Monday, December 20, 2010

The NIMBY's Charter for Chaos

Perhaps Eric Pickles genuinely believes that empowering small communities to decide on their local development plans will lead to a blooming of housing proposals from the grassroots to help resolve the national housing crisis. But that would make him a very stupid man indeed - and I don't think he is.

Jeremy Cahill, a specialist planning lawyer from Birmingham's No 5 chambers, explodes this little gem of hope


In my twenty-five years experience in handling planning matters, I have only experienced one occasion when a proposal for new housing either promoted at appeal or through the development plan process has been welcomed by local people
Grant Shapps even has the nerve to support these proposals, when he is tasked with resolving the housing crisis - even though the development proposals within the Bill are likely to prove a significant obstacle to the building of new homes on the scale required, particularly social housing. Paul Smith in the Guardian writes
...there is one group of people largely overlooked by the new bill, those desperate to get their first foot on the property ladder or hoping to rent from a social landlord. Localism cannot wish away the need for more homes in this country. According to the National Housing Federation, the average English house price is 10.3 times the average income and over 4 million people are registered on council waiting lists. Government figures are now showing homelessness on the rise. These people are also angry and frustrated but they are not organised, don't march through the streets or lobby council meetings as the anti-development groups do. Their voice is not heard in the government and the localism bill will not provide them with the homes they desperately need.

You have to question whether a neighbourhood forum or a parish council has the necessary skillset to assemble a credible and legally defensible development plan - especially as a forum could consist of as a few as three people.

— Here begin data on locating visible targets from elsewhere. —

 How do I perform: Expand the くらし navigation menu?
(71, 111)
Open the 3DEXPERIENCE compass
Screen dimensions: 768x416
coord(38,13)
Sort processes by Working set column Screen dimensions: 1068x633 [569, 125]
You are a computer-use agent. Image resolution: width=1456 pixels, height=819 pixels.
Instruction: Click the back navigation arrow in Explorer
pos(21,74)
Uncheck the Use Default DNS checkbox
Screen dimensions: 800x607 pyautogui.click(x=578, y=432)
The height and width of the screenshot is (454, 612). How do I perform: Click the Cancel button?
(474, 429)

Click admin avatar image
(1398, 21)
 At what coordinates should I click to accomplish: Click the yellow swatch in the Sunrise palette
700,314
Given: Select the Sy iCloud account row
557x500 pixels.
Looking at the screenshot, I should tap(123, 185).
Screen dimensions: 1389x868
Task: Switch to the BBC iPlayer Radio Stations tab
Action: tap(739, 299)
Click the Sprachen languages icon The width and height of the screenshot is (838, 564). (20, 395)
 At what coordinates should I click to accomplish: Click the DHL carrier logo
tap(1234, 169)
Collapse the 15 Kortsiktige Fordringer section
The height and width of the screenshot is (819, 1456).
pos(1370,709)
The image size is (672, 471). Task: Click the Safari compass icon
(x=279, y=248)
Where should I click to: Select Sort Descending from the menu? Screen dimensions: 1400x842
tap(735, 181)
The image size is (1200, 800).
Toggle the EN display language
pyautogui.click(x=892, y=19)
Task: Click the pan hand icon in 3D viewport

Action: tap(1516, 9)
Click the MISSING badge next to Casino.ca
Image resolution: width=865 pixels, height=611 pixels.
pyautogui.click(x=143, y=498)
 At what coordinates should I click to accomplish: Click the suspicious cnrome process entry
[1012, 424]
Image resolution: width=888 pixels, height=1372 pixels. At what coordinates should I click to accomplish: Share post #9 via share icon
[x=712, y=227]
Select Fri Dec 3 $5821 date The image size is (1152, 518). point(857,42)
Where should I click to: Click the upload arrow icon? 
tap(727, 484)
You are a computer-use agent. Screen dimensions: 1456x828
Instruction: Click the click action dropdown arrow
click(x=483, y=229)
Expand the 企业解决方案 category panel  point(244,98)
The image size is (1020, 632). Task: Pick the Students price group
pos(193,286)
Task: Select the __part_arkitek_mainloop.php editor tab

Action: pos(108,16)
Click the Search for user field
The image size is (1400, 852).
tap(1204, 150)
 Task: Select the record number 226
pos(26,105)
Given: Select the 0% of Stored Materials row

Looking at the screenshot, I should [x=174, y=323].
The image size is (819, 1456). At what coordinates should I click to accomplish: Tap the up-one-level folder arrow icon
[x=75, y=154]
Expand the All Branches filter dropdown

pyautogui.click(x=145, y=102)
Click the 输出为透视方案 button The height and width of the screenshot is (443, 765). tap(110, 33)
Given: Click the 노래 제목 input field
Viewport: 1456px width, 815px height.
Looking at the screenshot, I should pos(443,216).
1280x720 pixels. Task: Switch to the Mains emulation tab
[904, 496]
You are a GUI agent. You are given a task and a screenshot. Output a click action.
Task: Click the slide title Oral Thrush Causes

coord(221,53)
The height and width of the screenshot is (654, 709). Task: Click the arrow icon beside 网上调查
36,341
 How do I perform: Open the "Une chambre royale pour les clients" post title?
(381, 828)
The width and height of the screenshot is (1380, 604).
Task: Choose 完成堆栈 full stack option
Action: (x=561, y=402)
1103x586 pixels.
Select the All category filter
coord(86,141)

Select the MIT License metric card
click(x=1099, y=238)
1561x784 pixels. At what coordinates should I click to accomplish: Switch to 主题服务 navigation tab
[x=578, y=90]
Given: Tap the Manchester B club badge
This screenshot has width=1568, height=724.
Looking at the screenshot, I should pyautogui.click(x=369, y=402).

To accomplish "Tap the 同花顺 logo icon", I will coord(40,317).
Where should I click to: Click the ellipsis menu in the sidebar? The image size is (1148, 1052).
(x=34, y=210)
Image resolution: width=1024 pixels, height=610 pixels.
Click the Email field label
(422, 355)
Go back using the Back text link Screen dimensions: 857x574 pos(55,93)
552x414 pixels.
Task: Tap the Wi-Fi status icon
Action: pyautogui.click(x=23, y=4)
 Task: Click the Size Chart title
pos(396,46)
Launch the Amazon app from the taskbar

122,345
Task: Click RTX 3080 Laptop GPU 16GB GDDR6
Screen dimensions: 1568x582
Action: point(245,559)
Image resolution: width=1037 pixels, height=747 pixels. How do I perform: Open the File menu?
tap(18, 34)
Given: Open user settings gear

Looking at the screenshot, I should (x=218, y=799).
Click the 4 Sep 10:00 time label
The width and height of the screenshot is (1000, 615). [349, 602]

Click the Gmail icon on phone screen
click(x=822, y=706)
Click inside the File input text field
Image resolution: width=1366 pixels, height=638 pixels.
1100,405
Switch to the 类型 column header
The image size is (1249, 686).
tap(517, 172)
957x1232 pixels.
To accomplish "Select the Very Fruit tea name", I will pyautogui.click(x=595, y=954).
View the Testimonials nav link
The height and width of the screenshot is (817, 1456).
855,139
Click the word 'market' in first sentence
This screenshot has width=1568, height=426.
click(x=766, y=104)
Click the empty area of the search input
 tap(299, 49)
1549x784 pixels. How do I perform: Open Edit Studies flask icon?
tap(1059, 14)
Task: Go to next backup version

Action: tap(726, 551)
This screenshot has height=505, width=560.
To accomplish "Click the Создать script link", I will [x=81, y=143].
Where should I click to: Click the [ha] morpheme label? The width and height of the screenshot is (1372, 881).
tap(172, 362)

As Left Foot Forward's Eleanor Besley points out, the legislation does not provide for any funding for these groups and it leaves their constitution wide open

Those communities higher in social capital will undoubtedly be first in line to set up a neighbourhood plan. Additionally the Bill welcomes commercial participation on forums; indeed it could be argued that a forum entirely made-up of commercial interests would be considered legitimate. As such, communities lower in social capital would become increasingly vulnerable to the impact and will of commercial interests in their area. Add to this the fact that local authorities are due to receive £20,000 for every plan which they adopt (after a lengthy process including a referendum). The cynics among us may be able to see how big business could influence the process as much as they could the actual planning arrangements.
It does not take a great leap of imagination to realise that those communities with the inbuilt wherewithal to organise will create development plans that may allow a limited amount of new build housing, but only that which is designed to attract the right sort of people. Affordable or social housing is unlikely to be top of their agenda - much as we might hope that they will take a broader view of housing needs. Whether the temptations of incentivised council tax will be sufficient for the Big Society to prove genuinely inclusive remains to be seen, but the evidence to date isn't encouraging. Indeed, these incentives will actually encourage the building of homes liable to larger council tax. Top down targets may prove unpopular at a local level, but they do recognise the need for housing at a level broader than just a neighbourhood. I'm all for greater local involvement in planning and for community agreement, but there will be a need for compromise on all sides for the good of society as a whole, not just one or two streets.

By the way, before the Tory and Lib Dem trolls start whinging about what Labour did over thirteen years, I'm the first to state that I don't think we did enough, that our failure to build sufficient social housing was a huge mistake on our part.

These development plans are even likely to impact on the development of renewable energy, as we can expect a raft of rural communities bringing in plans to exclude wind farms, such is the general anger when one of these is proposed in most localities.

Everything about this huge confection of a bill points towards a continuation of the 'creative destruction' theory espoused by former Tory candidate Danny Kruger - a proposal that saw him unceremoniously dumped as candidate from the unwinnable seat of Sedgefield in 2005, a local difficulty that hasn't stopped him from being a close advisor to Cameron. We've seen the start of this period of destruction in health and education and the localism bill sees it come to how your community is organised, as Nick Boles revealed in a flash of honesty
Do you believe planning works? That clever people sitting in a room can plan how people's communities should develop, or do you believe it can't work? I believe it can't work, David Cameron believes it can't, Nick Clegg believes it can't. Chaotic therefore in our vocabulary is a good thing.... Chaotic is what our cities are when we see how people live, where restaurants spring up, where they close, where people move to. Would you like to live in a world where you could predict any of that? I certainly wouldn't. So I want there to be chaotic in the sense I want lots of organisations doing different things, in different areas.
Be afraid - they mean this, no matter how much positive language they deploy to hide the truth.